糖尿病极易因心肌代谢性炎症损伤而增加不良心血管事件风险，但目前仍缺乏有效的治疗手段，亟需针对性开展干预靶点研究。申请者待发表数据显示，Reg3β抑制高血糖诱导的心肌细胞凋亡，且与JAK2/STAT3通路活化和炎症因子减少有关，但Reg3β的抗炎机制仍不明确。申请者预实验发现，Reg3β增加PGC-1α mRNA水平，抑制m6A RNA甲基化转移酶METTL3表达，敲减METTL3可减少PGC-1α m6A修饰。据此，我们推测Reg3β能活化JAK2/STAT3通路抑制METTL3介导的PGC-1α m6A修饰以抵抗糖尿病心肌炎症损伤。本研究针对糖尿病心肌代谢性炎症损伤的核心发病机制，采用CRISPR/Cas9技术构建Reg3β-/-小鼠，结合m6A甲基化研究前沿，探索Reg3抗炎机制，既有助于深入理解m6A的调控网络，又能为防治糖尿病心血管疾病开拓新思路，具有较高的研究意义和临床价值。

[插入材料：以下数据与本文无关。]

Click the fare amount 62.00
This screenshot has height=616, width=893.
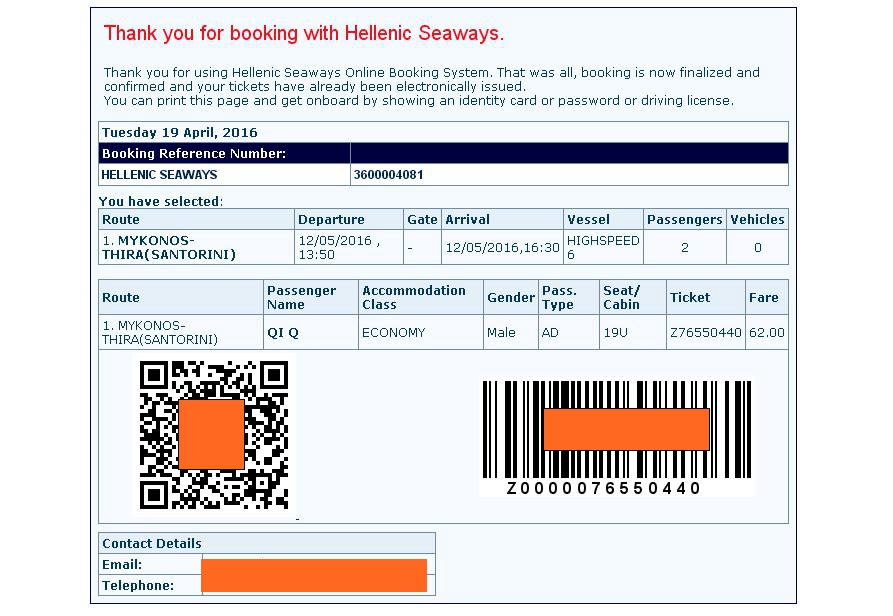pos(767,333)

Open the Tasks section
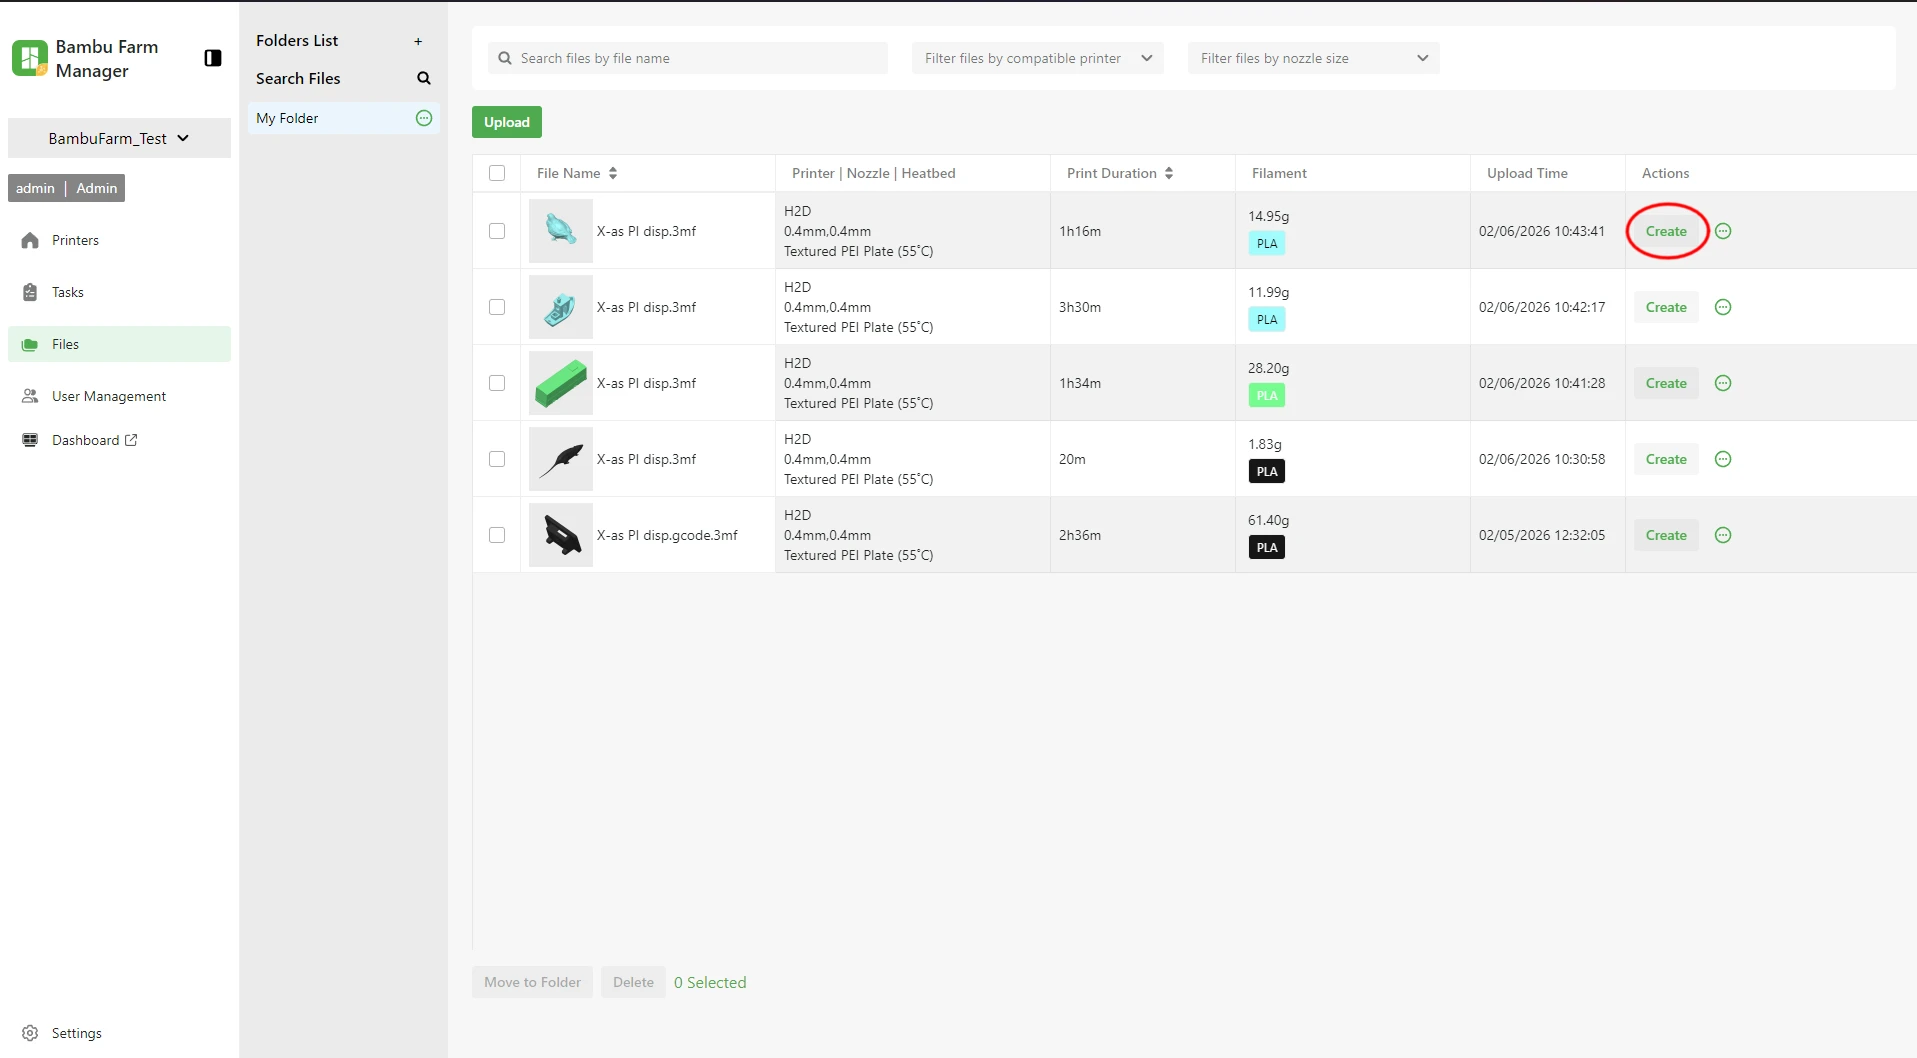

糖尿病心血管并发症是严重影响我国人民身心健康的疾病。本课题拟确认Reg3β的糖尿病心肌保护作用及其关键环节，为防治糖尿病心血管疾病开拓新思路。为此，本项目设计相关内容并取得以下重要成果：1）成功构建Reg3β干扰载体（pG1.2-Reg3β shRNA）和过表达载体（pIRES2-Reg3β cDNA），其中Reg3β干扰载体针对159-178位碱基，抑制率为67.93%。2）与对照小鼠相比，db/db小鼠在16周龄时血糖升高且体重增加，心脏彩超提示左心室舒张功能受损，Masson染色显示心肌纤维化增多。3）免疫组化提示12周龄和16周龄db/db小鼠心脏组织Reg3β表达减少；在H9C2心肌细胞时中，33.3mM葡萄糖能抑制细胞内Reg3β蛋白表达。4）Reg3β干预和pIRES2-Reg3β cDNA可促进JAK2和STAT3的磷酸化，减少Caspase3的活化，抑制H9C2心肌细胞凋亡；JAK2和STAT3的抑制剂可抑制Reg3β的抗凋亡作用。5）人心脏组织中Reg3β和METTL3表达量成负相关，METTL3敲减后的小鼠小脑组织内PGC-1α m6A减少。PCR显示Reg3β减少H9C2细胞METTL3 mRNA并增加PGC-1α mRNA表达量。6）具有心血管保护作用的GLP-1受体激动剂Exendin-4同样可诱导Reg3β表达上调。7）临床研究发现，新冠肺炎患者中，与非糖尿病患者相比，糖尿病患者心肌损伤发生率和死亡风险均增加约3倍。糖尿病合并心肌损伤患者中心粒细胞计数和IL-6水平更高，而淋巴细胞和其他免疫细胞均为较低水平。Logistics回归分析显示，与糖尿病患者心肌损伤发生风险独立相关的免疫指标是CD3+CD4+ T性细胞计数 ≤288 cells/μl (校正后OR, 2.501; 95% CI, 1.282-4.877; p=0.007), IL-6˃25.68mpg/ml (校正后OR, 4.345; 95% CI, 2.192-10.374; p˂0.001)。以上成果提示虽然糖尿病容易出现心肌损伤，但Reg3β具有潜在的糖尿病心肌保护作用。因此，开发以Reg3β为靶点的药物将为糖尿病心血管并发症的治疗提供新的策略，具有较高的临床应用前景和社会意义。项目执行过程中已发表SCI论文4篇，统计源文章1篇，已录用统计源文章1篇，培养研究生3人。